The XIX International Conference on Topics in Astroparticle and Underground Physics (TAUP2025)

Application of the bateman equation to analyze disequilibrium in the $^{232}$Th and $^{238}$U chains in low-background detector materials

26 Aug 2025, 14:40

20m

North Hall #3

Oral Underground Laboratories Underground Laboratories

Speaker

Eunkyung Lee (Center for Underground Physics, IBS)

Description

ABSTRACT

In rare-event search experiments such as AMoRE and COSINE, estimating background radioactivity levels and identifying background sources are crucial for background reduction. Typically, isotopes in the $^{238}$U and $^{232}$Th decay chains with relatively short half-lives are grouped together, and secular equilibrium is assumed during background measurements and estimations. During our material screening process, we observed that the $^{228}$Ac–$^{228}$Th, and $^{238}$U-$^{226}$Ra secular equilibrium was disrupted in several candidate materials. These measurements were conducted using a single HPGe detector at Y2L before 2023, and at Yemilab from 2024 onward.

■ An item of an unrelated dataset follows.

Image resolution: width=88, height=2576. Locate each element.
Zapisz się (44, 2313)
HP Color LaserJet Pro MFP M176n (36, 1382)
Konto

In one notable case, an aluminum sample showed a significant increase in $^{226}$Ra activity—from below the detection limit (22 mBq/kg) in 2021 to 893 ± 48 mBq/kg in 2025—despite the fact that there was no treatment or exposure that could have lead to radium contamination of the sample. Interestingly, the $^{234}$Th activity remained nearly constant at around 60 Bq/kg, indicating that the $^{238}$U parent activity did not change. Moreover, the $^{228}$Th/$^{228}$Ac activity ratio decreased significantly over time. In 2021, the activity values were $^{228}$Ac = 155 ± 19 mBq/kg and $^{228}$Th = 4030 ± 206 mBq/kg, resulting in a ratio of approximately 27. By 2025, the measured values had shifted to $^{228}$Ac = 421 ± 30 mBq/kg and $^{228}$Th = 1273 ± 67 mBq/kg, corresponding to a reduced ratio of around 3.

This behavior suggests that prior radium purification influenced the relative amounts of isotopes in both the $^{238}$U and $^{232}$Th decay chains, resulting in a significant disruption of secular equilibrium.
A clear correlation was observed between the buildup of $^{226}$Ra and the imbalance in the $^{228}$Th/$^{228}$Ac activity ratio, highlighting the interconnected nature of these decay series.
These findings underscore the need for time-dependent modeling using the Bateman equation, which can account for such disequilibrium and provide accurate predictions of future activity levels.

By applying this method, we aim to predict the time-dependent activity of long-lived isotopes and enhance the accuracy of background level estimation in upcoming rare-event search experiments, including AMoRE-II and COSINE.